The novel is a precursor, one of the first to talk about serial killings, in a time when The ABC  Murders of Agatha Christie was yet to come: a novel counter, whose mere mention would be enough to erase all an annoying literary criticism, which tends to frame the Mystery as a genre dead and buried, unable to generate tension, and prepending to it a paraliterature; forgetting that the serial murder genre was born with Steeman and MacDonald. But if Steeman, with "The démon de Sainte-Croix" opens the strand talking about a series of crimes apparently disconnected and then that prove joined by a particular truly surprising, and if Christie christen the murder multiple that must conceal in the series apparently disconnected interest to a single murder (as if concealing something from other things like that and putting everything under the sun becomes it unknowable), Philip MacDonald provides to exaggerate the genre.
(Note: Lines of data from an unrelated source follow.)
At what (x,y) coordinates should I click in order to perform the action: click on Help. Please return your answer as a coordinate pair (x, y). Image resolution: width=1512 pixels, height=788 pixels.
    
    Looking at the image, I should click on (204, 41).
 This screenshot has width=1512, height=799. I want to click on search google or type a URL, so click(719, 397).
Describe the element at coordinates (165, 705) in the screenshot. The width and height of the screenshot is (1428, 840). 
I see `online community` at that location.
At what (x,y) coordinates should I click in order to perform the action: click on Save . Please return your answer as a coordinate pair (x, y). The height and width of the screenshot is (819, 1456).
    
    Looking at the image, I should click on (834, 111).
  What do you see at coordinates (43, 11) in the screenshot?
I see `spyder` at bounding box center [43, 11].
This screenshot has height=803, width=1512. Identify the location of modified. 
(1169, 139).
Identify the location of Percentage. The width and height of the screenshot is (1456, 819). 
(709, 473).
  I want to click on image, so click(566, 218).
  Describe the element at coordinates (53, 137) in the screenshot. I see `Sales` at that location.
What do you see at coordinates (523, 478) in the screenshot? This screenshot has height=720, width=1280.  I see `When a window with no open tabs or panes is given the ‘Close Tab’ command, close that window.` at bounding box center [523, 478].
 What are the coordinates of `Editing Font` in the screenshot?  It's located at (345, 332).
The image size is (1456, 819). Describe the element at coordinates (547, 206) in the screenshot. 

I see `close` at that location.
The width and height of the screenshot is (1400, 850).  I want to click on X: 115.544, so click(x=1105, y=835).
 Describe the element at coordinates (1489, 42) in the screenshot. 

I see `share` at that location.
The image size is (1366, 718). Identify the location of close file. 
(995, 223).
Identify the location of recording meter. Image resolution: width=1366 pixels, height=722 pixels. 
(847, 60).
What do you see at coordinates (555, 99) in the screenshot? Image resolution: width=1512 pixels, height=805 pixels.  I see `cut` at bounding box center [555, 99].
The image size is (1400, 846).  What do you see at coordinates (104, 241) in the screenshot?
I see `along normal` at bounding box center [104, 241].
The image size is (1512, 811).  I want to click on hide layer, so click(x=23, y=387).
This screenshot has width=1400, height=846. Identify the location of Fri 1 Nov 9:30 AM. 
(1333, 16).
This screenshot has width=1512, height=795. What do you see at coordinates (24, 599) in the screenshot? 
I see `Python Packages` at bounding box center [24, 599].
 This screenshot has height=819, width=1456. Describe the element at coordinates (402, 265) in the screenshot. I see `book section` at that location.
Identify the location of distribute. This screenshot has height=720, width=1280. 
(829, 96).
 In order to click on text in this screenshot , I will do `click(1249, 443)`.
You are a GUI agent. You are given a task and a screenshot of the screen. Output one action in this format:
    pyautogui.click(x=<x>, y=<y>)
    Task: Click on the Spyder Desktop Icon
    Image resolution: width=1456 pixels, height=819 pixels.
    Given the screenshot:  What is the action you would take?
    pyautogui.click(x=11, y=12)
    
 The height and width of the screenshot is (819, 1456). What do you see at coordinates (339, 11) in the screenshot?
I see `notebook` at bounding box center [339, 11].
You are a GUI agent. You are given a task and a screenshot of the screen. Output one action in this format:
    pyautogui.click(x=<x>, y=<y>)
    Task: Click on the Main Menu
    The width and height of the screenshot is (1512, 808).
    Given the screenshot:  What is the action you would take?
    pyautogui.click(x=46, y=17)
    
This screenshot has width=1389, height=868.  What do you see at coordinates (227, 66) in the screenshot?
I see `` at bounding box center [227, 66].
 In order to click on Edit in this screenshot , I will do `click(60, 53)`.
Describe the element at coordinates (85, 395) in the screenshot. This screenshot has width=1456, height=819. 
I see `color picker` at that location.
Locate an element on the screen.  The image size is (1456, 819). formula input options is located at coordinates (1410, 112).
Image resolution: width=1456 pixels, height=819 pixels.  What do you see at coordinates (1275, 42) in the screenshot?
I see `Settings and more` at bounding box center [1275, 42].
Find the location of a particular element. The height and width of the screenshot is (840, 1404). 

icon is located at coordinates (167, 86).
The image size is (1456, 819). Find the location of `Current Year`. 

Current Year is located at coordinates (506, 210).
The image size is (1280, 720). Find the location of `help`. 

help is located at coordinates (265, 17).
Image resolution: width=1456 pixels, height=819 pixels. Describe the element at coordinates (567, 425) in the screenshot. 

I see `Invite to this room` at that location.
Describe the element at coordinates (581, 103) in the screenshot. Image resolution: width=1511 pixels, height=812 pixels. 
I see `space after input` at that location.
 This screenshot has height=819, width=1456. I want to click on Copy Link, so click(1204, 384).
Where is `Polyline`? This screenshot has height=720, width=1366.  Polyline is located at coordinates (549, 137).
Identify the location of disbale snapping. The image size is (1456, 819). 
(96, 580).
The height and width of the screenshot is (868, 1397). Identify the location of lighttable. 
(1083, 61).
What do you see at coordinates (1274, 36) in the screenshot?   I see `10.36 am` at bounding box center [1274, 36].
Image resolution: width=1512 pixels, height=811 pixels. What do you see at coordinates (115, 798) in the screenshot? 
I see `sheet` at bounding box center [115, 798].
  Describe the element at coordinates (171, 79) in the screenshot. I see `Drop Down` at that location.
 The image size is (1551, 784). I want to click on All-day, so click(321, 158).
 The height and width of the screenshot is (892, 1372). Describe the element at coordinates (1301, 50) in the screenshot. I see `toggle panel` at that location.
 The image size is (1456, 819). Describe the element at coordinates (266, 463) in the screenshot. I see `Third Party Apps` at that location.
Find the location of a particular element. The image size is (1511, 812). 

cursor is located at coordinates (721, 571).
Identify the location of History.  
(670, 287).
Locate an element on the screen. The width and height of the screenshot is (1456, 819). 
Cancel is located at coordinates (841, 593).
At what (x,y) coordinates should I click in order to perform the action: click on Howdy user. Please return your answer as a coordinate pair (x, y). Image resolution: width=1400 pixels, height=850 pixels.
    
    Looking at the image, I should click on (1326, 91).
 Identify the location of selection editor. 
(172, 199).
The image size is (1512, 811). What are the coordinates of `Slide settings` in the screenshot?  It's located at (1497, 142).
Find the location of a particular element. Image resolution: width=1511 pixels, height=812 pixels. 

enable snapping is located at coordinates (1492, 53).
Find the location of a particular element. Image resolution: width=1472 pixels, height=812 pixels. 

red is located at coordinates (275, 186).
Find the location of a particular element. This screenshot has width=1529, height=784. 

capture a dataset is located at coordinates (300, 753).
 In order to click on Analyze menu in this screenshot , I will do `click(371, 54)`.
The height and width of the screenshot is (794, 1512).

In fact, for the first time ever, we see a litany of murderers, quite disconnected from each other, can be associated only in the unknowable depths of a sick mind who likes to kill for the sake of it, keeping police at bay .


So slowly, then more quickly we witness the horrible business of "The Butcher", the psychopathic murderer that, in the charming town of Holmdale, a few miles from London, sowing chaos is the discovery of the bodies, all killed with a bloody same technique (using a sharp knife blows, usually to the stomach), to dictate the pace, and especially through authorship of the letters to the police, the pathos and tension. Thus, where in many other examples of contemporary thriller, the tension is crystallized in literary devices, for example in the construction of floors and temporal narrative that often run in parallel and then intersect (for example the Lee & Child’s novels starring Aloysious Pendergast), here the tension is a characteristic of wisdom literature that articulates the writer with a relentless procession of the deads, before with frustrating attempts , then more more specific and more selective for identification of the murderer, with the growing dissatisfaction of the public, represented by newspapers, politicians, and less and less popular demonstrations peaceful, and the sardonic safety sported by the murderer in  mock and ridicule of established even in charge of the investigation, Arnold Pike, superintendent of Scotland Yard, which, like a bloodhound, regardless of the tricks of the murderer and reproaches of his superiors, leads his investigation made by attempts, each one different, but always more effective to end once and for all the carnage. So to mark the time of novel are more extensive tables that contain the likely suspects. As a corollary, a series of unlikely assassins arrested: the boeotian, the director, the famous doctor.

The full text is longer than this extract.